"I don't know what your lordship may think," Dowie said and he felt she held herself with a tight rein. "If I may say so, it's what's going to come out of it that matters and not what any of us think of it. So far it seems as if a miracle had happened. About a week ago she wakened in the morning looking as I'd been afraid she'd never look again. There was actually colour in her thin little face that almost made it look not so thin. There was a light in her eyes that quite startled me. She lay on her bed and smiled like a child that's suddenly put out of pain. She said—quite quiet and natural—that she'd seen her husband. She said he had come and talked to her a long time and that it was not a dream, and he was not an angel—he was himself. At first I was terrified by a dreadful thought that her poor young mind had given way. But she had no fever and she was as sweet and sensible as if she was talking to her Dowie in her own nursery. And, my lord, this is what does matter. She sat up and ate her breakfast and said she would take a walk with me. And walk she did—stronger and better than I'd have believed. She had a cup of tea and a glass of milk and a fresh egg and a slice of hot buttered toast. That's what I hold on to, my lord—without any thinking. I daren't write about it at first because I didn't trust it to last. But she has wakened in the same way every morning since. And she's eaten the bits of nice meals I've put before her. I've been careful not to put her appetite off by giving her more than a little at a time. And she's slept like a baby and walked every day. I believe she thinks she sees Captain Muir every night. I wouldn't ask questions, but she spoke of it once again to me.

"Your obedient servant,
Sarah Ann Dowson."

Lord Coombe sat in interested reflection. He felt curiously uplifted above the rolling sounds in the street and the headlines of the pile of newspapers on the table.

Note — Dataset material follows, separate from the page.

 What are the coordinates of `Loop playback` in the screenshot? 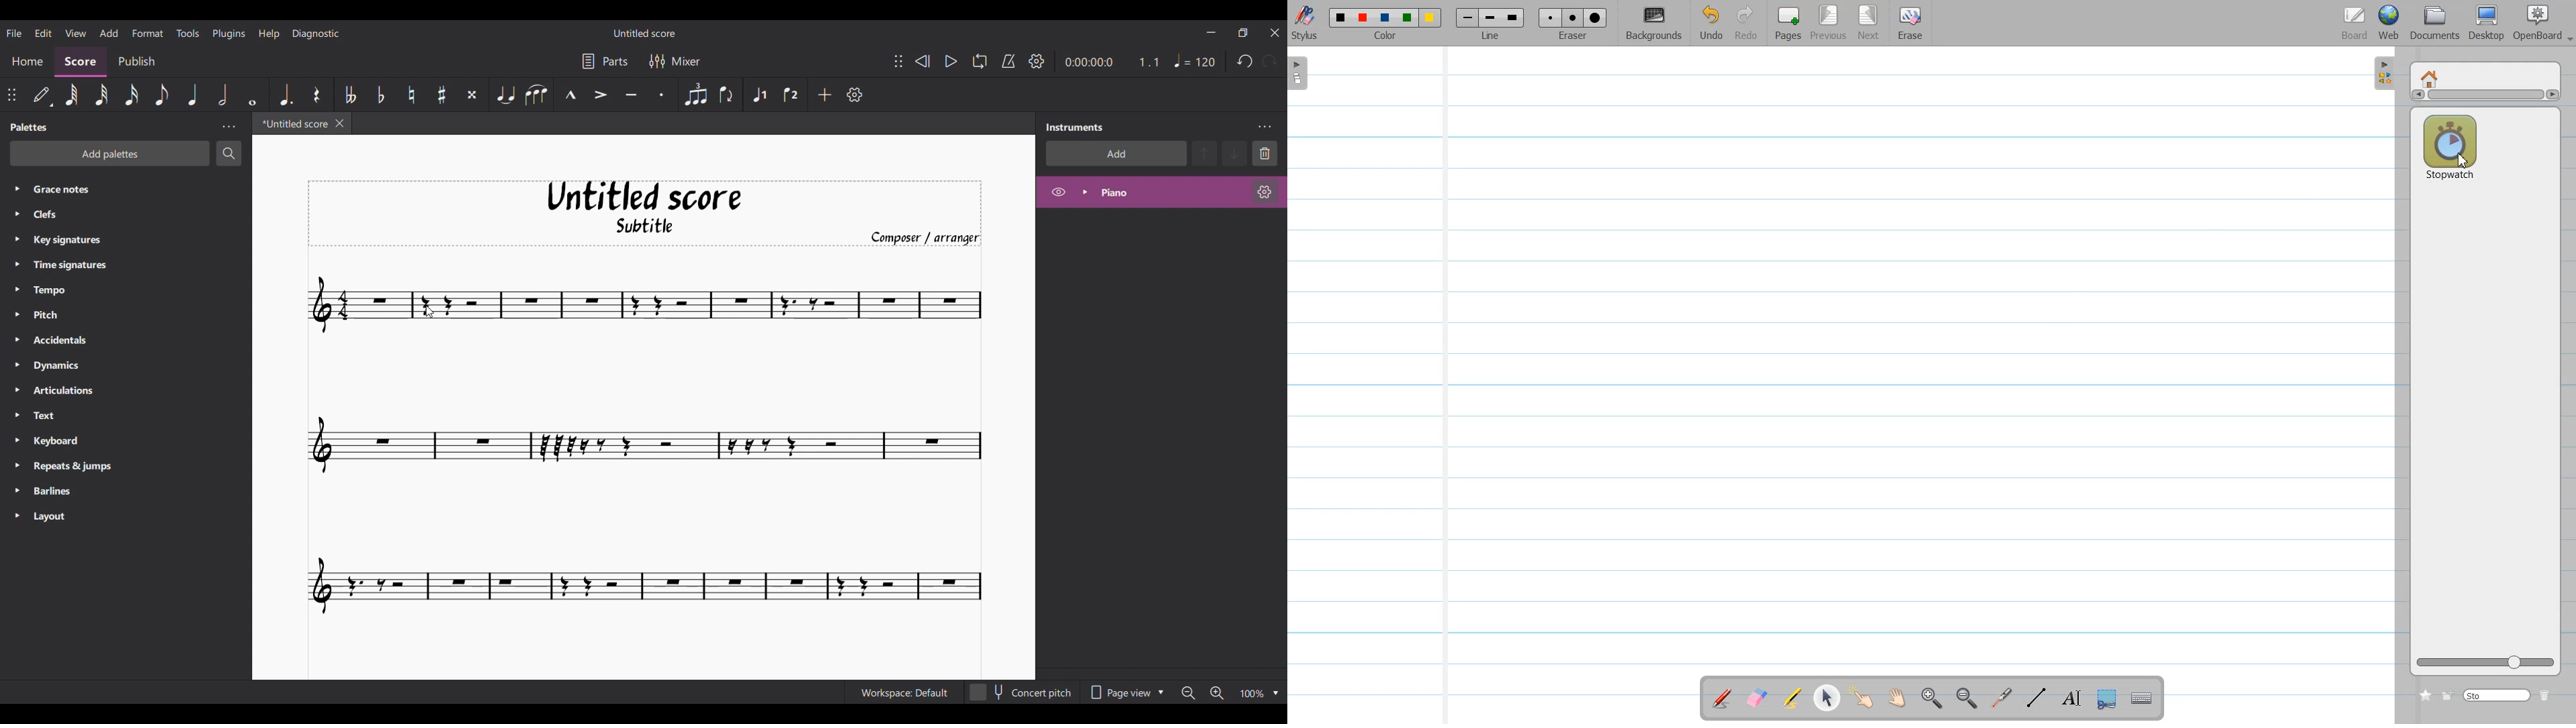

"If it had not been for the tea and egg and buttered toast she would have been sure the poor child was mad." He thought it out. "An egg and a slice of buttered toast guarantee even spiritual things. Why not? We are material creatures who have only material sight and touch and taste to employ as arguments. I suppose that is why tables are tipped, and banjos fly about for beginners. It's because we cannot see other things, and what we cannot see— Oh! fools that we are! The child said he was not an angel—he was himself. Why not? Where did he come from? Personally I believe that he came."


CHAPTER XXX

"It was Lord Coombe who sent the book," said Robin.

She was sitting in the Tower room, watching Dowie open the packages which had come from London. She herself had opened the one which held the models and she was holding a tiny film of lawn and fine embroidery in her hands. Dowie could see that she was quite unconscious that she loosely held it against her breast as if she were nursing it.